WU-BLAST was used to analyze the conservation level of all intergenic regions in the 13 selected bacterial species in this study (see Table S1 in the supplemental material). Our selection of the 13 species used for this study ensures that identification of sRNAs has been exhaustive since these species have all been well characterized at the transcriptome level. A list of “extended intergenic regions” for each species was created as a control for conservation analysis; Fig. 1 illustrates how extended intergenic regions were determined. The extended region includes parts of the upstream and downstream coding regions that are the same size as the original intergenic region along with the intergenic sequence, so that the combined region is three times the size of the original intergenic region.

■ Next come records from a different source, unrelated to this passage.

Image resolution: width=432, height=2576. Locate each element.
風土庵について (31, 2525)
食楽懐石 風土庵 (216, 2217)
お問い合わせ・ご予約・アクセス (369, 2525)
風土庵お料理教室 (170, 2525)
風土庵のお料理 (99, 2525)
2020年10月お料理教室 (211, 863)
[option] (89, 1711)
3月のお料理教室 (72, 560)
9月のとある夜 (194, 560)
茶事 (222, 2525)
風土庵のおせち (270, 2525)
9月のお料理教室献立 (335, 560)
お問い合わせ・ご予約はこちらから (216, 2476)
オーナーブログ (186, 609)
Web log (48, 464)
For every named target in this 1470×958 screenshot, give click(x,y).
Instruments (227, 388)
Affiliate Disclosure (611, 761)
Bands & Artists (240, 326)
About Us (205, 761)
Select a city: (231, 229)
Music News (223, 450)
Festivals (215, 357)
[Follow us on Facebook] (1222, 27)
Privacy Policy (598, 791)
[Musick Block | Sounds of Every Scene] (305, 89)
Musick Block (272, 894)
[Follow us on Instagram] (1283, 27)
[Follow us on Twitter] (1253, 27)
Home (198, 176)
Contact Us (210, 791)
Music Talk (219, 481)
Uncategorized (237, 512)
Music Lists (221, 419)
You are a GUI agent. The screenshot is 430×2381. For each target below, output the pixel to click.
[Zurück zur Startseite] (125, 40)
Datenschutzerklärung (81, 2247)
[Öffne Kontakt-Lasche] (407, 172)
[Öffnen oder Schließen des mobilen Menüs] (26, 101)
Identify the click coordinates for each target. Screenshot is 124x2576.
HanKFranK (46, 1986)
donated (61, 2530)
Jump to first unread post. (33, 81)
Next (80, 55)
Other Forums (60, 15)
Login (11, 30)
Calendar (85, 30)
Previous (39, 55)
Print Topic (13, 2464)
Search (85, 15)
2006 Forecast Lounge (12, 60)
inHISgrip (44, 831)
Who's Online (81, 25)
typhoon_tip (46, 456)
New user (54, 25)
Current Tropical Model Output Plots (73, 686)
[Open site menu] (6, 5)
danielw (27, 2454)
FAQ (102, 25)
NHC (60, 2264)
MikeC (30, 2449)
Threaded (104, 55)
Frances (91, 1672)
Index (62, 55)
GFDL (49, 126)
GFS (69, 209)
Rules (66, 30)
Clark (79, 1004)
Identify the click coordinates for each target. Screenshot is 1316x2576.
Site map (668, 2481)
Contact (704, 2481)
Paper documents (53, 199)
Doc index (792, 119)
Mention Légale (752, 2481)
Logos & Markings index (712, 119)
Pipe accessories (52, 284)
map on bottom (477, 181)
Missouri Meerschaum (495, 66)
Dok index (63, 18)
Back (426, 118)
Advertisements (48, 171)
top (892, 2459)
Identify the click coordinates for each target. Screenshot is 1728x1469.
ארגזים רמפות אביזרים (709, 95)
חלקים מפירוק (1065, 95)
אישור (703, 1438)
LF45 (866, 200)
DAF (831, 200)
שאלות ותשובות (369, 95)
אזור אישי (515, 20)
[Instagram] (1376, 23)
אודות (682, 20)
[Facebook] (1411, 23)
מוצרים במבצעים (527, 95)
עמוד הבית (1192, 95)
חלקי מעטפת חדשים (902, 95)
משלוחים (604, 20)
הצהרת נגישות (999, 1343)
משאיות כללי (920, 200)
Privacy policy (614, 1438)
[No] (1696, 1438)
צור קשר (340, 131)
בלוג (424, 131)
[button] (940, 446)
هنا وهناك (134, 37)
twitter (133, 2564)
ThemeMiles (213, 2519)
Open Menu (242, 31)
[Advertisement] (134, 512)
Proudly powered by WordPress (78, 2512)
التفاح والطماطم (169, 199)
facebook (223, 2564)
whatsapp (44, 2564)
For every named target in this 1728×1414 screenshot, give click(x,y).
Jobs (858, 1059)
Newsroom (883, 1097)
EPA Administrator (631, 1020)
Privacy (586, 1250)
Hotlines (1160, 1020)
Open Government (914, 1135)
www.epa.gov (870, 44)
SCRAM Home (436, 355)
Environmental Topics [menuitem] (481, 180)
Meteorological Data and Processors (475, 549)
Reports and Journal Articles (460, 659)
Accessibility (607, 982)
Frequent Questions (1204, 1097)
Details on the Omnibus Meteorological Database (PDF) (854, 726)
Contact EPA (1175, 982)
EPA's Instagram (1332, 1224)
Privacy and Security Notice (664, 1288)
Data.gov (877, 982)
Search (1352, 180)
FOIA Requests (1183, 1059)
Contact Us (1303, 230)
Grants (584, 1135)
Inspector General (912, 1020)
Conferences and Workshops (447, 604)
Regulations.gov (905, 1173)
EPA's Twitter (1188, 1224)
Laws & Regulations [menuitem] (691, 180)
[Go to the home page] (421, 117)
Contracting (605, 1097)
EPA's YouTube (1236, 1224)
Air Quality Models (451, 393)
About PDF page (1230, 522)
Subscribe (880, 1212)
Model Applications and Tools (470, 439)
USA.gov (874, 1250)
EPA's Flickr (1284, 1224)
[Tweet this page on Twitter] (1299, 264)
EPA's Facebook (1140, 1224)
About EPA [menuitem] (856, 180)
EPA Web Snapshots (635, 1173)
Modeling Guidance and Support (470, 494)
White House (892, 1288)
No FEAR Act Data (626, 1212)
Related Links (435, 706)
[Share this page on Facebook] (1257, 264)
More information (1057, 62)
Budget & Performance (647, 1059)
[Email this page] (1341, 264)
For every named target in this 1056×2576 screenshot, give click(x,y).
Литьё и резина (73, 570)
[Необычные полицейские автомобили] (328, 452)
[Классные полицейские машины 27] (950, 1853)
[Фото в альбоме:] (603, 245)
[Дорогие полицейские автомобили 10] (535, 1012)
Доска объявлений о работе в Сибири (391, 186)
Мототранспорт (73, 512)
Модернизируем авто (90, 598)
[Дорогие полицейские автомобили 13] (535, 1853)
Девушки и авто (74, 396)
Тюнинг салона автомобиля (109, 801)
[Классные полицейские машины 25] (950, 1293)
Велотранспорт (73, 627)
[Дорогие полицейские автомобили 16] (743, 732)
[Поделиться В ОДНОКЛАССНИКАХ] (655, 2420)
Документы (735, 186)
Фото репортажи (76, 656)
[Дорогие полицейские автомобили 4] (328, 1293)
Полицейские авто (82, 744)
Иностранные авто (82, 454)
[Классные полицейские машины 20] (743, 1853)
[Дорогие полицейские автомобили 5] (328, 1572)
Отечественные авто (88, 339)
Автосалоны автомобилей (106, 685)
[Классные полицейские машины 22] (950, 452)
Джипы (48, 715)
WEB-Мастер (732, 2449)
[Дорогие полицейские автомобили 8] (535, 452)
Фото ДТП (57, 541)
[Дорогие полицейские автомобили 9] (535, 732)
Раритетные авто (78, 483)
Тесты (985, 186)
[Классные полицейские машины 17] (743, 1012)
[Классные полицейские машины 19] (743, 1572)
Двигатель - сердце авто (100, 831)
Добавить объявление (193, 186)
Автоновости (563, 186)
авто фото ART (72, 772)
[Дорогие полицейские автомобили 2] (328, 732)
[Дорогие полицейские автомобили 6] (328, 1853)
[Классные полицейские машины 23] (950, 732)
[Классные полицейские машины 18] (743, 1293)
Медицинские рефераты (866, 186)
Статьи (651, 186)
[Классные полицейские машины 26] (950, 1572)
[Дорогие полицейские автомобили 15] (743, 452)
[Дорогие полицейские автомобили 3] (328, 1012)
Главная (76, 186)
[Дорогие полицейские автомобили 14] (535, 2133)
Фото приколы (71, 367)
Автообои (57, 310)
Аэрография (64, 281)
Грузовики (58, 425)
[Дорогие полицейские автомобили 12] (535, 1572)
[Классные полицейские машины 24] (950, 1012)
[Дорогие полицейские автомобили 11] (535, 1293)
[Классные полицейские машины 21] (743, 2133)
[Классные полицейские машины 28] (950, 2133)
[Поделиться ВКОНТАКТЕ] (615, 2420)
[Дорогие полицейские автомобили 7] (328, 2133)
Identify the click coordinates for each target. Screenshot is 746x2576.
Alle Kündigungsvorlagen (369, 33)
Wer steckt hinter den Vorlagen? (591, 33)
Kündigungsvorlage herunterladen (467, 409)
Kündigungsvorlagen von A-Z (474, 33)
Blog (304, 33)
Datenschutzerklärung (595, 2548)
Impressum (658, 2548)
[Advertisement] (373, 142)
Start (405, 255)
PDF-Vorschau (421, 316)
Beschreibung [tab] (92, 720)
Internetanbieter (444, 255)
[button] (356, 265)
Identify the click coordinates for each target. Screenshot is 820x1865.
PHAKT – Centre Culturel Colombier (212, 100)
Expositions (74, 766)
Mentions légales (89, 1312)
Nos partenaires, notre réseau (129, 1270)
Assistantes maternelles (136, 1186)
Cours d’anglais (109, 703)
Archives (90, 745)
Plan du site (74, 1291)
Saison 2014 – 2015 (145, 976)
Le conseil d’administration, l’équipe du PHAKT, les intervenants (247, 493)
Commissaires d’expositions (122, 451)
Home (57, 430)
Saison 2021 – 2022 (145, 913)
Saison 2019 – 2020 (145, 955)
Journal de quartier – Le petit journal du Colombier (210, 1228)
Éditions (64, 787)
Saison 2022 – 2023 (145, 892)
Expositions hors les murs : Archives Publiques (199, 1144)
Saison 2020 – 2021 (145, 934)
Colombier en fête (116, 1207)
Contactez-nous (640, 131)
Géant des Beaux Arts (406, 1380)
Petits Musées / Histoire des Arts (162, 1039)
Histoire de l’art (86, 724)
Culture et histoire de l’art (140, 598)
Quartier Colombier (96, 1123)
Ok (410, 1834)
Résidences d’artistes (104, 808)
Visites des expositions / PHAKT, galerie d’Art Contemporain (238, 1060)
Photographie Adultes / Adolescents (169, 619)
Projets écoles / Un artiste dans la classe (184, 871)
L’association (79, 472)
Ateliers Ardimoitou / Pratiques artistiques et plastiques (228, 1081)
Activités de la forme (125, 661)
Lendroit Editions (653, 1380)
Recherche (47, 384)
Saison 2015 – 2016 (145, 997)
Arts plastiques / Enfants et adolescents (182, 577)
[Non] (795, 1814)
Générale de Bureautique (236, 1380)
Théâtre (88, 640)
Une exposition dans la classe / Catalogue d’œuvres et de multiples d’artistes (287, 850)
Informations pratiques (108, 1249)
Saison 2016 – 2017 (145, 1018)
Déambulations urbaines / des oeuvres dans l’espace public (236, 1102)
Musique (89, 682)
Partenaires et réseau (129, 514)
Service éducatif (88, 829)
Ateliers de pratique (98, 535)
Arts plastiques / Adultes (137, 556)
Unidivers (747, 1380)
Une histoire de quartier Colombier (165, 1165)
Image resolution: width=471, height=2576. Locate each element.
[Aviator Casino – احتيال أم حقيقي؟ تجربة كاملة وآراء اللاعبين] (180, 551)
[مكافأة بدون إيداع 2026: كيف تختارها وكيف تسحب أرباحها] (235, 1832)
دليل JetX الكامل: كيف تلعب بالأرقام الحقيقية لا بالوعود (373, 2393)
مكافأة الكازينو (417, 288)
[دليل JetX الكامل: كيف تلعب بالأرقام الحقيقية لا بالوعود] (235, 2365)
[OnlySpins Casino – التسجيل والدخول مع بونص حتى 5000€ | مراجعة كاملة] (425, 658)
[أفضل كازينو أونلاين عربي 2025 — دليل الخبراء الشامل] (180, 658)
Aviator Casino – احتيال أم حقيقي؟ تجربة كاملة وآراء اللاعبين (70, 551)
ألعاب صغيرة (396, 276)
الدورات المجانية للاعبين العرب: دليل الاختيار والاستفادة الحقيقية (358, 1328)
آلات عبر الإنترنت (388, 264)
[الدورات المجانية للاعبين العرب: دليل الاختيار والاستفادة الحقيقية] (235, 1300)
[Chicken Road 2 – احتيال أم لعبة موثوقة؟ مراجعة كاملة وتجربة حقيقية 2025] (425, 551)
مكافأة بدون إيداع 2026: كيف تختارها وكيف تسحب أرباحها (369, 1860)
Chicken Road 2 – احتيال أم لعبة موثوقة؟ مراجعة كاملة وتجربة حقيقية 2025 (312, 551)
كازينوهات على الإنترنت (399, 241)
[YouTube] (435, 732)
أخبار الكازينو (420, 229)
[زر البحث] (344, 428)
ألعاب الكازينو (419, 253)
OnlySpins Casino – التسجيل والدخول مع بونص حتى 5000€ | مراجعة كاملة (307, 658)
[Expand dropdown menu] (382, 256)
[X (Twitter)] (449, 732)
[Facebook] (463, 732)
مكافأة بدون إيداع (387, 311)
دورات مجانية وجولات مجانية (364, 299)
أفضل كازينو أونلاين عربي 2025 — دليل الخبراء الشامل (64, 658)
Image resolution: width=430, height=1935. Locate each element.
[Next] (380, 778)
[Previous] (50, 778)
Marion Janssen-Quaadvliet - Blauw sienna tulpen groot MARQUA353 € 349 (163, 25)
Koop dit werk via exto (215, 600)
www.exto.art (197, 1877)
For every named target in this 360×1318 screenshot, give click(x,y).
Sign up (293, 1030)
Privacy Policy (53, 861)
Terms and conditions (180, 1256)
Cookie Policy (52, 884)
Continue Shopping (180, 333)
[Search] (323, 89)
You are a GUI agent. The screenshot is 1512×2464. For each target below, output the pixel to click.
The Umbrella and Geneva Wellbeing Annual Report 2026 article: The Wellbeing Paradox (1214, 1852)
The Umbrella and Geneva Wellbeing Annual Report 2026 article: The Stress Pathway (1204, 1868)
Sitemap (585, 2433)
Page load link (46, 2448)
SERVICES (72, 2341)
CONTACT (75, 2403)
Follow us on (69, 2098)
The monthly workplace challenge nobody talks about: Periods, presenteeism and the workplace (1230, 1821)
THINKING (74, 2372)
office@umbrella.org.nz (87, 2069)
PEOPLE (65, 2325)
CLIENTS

The parameters and criteria for conservation analysis are described in Materials and Methods. In brief, an intergenic or extended intergenic region is considered conserved in a species if a hit is returned by WU-BLAST and satisfies the filter criteria. Conservation levels of within-genus and outside-genus regions were calculated separately. The within-genus criterion refers to all species that are in the same genus as the analyzed species, and the outside-genus criterion refers to a group that includes 38 species from different genera (see Table S2 in the supplemental material for the full list). Since some genera have a limited number of species, such as Escherichia, this analysis can broaden the diversity of species for WU-BLAST and provide insight into how phylogenetic distance can affect the results of conservation analysis. Only intergenic regions with a conservation level equal to or higher than that of the extended intergenic regions are defined as “conserved intergenic regions.”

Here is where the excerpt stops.